• _Exercise details_
All lines from the line containing "Task: Click the text input containing 123" up to and including the last line of the listing below should be echoed exactly; no other lines belong in the response.

══════════════════════════════

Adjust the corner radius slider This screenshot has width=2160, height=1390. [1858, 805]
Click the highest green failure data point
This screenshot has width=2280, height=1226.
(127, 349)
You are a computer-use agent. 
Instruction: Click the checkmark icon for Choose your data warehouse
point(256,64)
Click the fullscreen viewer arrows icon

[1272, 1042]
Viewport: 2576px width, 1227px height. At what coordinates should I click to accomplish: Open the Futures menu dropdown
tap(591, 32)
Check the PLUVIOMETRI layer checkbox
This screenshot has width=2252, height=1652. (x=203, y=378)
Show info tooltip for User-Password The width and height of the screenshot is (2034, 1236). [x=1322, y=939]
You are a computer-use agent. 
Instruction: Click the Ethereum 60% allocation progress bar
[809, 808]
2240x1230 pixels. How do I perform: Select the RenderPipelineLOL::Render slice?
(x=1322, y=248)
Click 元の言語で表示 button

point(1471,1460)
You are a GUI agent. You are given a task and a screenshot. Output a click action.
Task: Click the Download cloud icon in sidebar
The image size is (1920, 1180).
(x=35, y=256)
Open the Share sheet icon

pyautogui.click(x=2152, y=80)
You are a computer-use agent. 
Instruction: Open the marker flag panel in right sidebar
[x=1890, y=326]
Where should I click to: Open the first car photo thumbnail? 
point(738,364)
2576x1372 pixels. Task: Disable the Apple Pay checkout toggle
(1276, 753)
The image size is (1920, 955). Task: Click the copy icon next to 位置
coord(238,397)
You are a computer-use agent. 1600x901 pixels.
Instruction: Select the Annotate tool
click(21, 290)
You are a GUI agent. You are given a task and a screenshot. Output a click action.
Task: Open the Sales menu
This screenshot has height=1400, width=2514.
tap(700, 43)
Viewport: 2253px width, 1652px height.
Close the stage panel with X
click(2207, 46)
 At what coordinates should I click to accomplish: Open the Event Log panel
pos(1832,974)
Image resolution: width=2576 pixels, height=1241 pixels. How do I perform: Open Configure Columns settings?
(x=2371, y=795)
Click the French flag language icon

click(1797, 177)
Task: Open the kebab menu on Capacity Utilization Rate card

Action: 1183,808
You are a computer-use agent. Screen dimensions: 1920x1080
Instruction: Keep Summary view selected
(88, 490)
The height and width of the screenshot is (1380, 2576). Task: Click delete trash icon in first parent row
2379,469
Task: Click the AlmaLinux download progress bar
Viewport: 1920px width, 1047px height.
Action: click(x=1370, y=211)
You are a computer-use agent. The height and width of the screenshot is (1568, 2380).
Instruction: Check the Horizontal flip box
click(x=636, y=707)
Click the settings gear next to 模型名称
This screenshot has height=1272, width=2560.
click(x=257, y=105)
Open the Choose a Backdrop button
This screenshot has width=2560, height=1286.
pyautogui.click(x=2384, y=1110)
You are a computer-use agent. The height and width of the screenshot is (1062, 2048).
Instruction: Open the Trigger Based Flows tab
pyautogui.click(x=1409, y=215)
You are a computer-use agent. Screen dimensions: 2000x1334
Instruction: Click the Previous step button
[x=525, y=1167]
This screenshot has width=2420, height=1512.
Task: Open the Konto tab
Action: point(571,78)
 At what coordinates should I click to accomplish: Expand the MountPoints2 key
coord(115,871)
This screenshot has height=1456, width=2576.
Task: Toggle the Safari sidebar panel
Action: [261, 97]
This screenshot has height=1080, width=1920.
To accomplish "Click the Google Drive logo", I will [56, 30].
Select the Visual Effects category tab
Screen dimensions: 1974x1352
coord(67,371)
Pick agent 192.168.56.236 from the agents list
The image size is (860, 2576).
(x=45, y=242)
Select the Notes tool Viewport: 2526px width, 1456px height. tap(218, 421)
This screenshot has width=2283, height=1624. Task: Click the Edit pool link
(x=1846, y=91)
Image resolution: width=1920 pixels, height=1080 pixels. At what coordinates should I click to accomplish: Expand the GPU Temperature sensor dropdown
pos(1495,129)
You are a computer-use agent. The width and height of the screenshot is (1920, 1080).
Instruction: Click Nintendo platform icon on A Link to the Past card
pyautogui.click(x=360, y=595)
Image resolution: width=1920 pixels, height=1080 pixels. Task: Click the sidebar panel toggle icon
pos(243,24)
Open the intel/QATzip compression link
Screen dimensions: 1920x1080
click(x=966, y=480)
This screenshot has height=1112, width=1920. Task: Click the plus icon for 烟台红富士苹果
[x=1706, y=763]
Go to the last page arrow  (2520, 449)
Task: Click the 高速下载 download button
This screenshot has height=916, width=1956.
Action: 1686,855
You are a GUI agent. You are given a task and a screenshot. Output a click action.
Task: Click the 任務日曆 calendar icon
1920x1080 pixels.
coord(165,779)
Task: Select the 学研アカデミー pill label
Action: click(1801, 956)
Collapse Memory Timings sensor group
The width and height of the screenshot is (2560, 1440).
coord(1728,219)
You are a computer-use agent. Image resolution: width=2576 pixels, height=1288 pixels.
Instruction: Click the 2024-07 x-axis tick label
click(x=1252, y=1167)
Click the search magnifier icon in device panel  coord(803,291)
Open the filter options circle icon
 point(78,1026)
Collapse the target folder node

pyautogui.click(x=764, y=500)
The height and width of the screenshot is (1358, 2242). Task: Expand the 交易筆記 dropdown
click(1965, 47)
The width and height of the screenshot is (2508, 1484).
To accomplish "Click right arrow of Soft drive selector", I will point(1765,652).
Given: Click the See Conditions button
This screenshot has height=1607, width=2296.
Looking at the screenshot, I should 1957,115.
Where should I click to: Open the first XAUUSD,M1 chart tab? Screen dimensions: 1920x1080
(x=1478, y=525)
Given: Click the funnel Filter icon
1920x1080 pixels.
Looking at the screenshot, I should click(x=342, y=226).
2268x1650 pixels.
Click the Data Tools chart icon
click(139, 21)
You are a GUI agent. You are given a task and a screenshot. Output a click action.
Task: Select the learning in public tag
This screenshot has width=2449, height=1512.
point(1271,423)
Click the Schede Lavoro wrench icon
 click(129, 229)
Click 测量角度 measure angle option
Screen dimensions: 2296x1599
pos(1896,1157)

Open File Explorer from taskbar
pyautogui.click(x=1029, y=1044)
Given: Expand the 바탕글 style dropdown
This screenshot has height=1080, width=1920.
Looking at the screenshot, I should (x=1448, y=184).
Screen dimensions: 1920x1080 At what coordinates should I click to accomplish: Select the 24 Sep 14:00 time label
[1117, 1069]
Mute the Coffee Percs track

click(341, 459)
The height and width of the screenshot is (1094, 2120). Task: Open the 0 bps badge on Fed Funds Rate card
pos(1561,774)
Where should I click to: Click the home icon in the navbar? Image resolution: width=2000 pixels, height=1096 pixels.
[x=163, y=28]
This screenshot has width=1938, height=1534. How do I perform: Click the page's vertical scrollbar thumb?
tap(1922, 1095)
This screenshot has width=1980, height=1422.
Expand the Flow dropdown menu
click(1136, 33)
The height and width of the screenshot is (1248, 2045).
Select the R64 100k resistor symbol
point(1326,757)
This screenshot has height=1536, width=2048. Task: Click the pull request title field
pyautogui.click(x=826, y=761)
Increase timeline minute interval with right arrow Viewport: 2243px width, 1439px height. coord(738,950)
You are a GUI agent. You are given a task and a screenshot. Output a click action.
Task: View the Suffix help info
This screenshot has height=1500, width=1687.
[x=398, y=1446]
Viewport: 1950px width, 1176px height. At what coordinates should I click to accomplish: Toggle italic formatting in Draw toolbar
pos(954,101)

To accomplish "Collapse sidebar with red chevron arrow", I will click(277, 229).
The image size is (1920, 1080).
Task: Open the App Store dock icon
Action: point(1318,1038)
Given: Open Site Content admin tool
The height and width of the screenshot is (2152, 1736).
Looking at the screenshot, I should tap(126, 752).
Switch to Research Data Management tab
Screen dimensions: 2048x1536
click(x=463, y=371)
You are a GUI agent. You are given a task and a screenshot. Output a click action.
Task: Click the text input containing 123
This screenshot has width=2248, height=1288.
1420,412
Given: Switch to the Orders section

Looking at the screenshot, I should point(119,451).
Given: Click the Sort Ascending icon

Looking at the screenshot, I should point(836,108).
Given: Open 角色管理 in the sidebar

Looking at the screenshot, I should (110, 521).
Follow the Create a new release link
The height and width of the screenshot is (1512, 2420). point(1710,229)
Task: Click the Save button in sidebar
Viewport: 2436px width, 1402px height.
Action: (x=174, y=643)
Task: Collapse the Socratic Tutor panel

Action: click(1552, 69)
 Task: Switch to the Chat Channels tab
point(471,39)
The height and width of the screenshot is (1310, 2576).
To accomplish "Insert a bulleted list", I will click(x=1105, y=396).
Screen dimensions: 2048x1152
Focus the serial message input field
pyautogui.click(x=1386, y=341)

══════════════════════════════

• _Solution to this task_
Task: Click the text input containing 123
This screenshot has width=2248, height=1288.
1420,412
Given: Switch to the Orders section

Looking at the screenshot, I should point(119,451).
Given: Click the Sort Ascending icon

Looking at the screenshot, I should point(836,108).
Given: Open 角色管理 in the sidebar

Looking at the screenshot, I should (110, 521).
Follow the Create a new release link
The height and width of the screenshot is (1512, 2420). point(1710,229)
Task: Click the Save button in sidebar
Viewport: 2436px width, 1402px height.
Action: (x=174, y=643)
Task: Collapse the Socratic Tutor panel

Action: click(1552, 69)
 Task: Switch to the Chat Channels tab
point(471,39)
The height and width of the screenshot is (1310, 2576).
To accomplish "Insert a bulleted list", I will click(x=1105, y=396).
Screen dimensions: 2048x1152
Focus the serial message input field
pyautogui.click(x=1386, y=341)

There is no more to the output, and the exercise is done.